Rita Izsák-Ndiaye (born 1980 in Szekszárd, Hungary) is a Hungarian human rights expert and diplomat. She has worked on human, minority and youth rights in various NGOs, the Hungarian Government and with international organizations. She served as the United Nations Special Rapporteur on minority issues between 2011 and 2017, as well as member and Rapporteur of the United Nations Committee on the Elimination of Racial Discrimination from 2018 to 2022. In 2021 and 2022, she was the Personal Representative of the OSCE Chairperson-in-Office on Children and Security. As of autumn 2022, she is Senior Adviser on Anti-Racism at the United Nations Development Programme.

== Early life and career ==
Izsák-Ndiaye's mother is of Romani origin and her father's family was forcibly transferred in 1947 from Czechoslovakia, currently Slovakia, to Hungary under population transfers after World War II because of their Hungarian ethnicity. Since her university years, Izsák-Ndiaye worked on minority and human rights inspired by her family's and her own experiences with discrimination. She obtained a Master of Laws degree at the Pázmány Péter Catholic University in Budapest, Hungary.

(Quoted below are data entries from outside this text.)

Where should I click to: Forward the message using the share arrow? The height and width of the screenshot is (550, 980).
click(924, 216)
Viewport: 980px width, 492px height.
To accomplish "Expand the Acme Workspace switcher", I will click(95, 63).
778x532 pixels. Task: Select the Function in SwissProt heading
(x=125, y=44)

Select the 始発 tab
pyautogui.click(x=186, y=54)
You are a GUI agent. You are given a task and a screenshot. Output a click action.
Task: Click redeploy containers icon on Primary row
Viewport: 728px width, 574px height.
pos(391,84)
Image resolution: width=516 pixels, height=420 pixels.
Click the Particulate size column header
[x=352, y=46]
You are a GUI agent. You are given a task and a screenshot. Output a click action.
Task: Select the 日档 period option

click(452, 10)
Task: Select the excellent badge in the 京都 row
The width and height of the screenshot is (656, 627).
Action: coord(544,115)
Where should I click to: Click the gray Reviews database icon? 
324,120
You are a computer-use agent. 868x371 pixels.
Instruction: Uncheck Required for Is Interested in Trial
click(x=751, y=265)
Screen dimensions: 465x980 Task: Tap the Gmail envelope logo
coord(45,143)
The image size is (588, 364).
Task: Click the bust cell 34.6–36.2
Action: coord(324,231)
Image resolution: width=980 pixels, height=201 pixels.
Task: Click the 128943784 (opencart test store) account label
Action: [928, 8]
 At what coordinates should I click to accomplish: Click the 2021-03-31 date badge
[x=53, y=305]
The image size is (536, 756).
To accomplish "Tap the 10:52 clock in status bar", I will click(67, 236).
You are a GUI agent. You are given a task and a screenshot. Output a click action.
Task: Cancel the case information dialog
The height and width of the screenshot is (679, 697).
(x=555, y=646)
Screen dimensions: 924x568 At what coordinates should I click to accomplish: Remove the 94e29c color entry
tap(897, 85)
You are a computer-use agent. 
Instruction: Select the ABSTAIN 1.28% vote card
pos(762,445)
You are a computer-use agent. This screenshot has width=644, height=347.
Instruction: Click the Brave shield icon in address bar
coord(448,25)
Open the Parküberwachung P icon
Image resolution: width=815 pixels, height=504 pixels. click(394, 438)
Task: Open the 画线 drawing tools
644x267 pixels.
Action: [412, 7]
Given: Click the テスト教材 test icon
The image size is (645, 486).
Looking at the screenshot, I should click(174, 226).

Izsák-Ndiaye started her international career at the European Roma Rights Centre in Hungary, then she became a Consultant of the Office of the United Nations High Commissioner for Human Rights in Geneva. Later, Izsák-Ndiaye worked in Hargeisa, Somalia, as a youth rights advisor and in Srebrenica, Bosnia and Herzegovina, as a human rights officer with OSCE. In 2010, she became Chief of Staff of the Social Inclusion Secretariat of the Hungarian Ministry of Justice and Public Administration and she coordinated the successful adoption of the EU Framework for National Roma Integration Strategies. She was also the first CEO and President of the Tom Lantos Institute.

She assumed the role as the United Nations Special Rapporteur on Minority Issues on 1 August 2011 after being appointed by the UN Human Rights Council, a position in which she was renewed in 2014 and that she held until 31 July 2017. During her tenure, Izsák-Ndiaye guided the work of the UN Forum on Minority Issues, prepared annual thematic and country reports to the UN Human Rights Council and General Assembly (including on criminal justice systems, Sustainable Development Goals, mass atrocity prevention, hate speech, the rights of religious and linguistic minorities, etc). She carried out official missions to Bosnia and Herzegovina, Cameroon, Nigeria, Brazil, Ukraine, the Republic of Moldova, and Iraq. She urged for the protection of minorities in Iraq, Colombia, Sri Lanka, and Cameroon, as well as of homosexuals in Moldova. At the 27th Meeting of States parties to the International Convention on the Elimination of All Forms of Racial Discrimination (ICERD) in 2017, she was elected to become a member of the United Nations Committee on the Elimination of Racial Discrimination (CERD), as position that she assumed on 20 January 2018 with a term of four years.

Izsák-Ndiaye has also served as senior human rights consultant for the UN Secretary-General's Envoy on Youth office in 2020 and 2021, personal representative on Children and Security of the Organization for Security and Co-operation in Europe. She is an advisory board member at the Global Centre for the Responsibility to Protect, KONA Connect, and the Women Leadership Council of the International Coalition of the Sites of Conscience.

== Personal life ==
Izsák-Ndiaye is also a Senegalese citizen. She speaks Hungarian, English, French and German.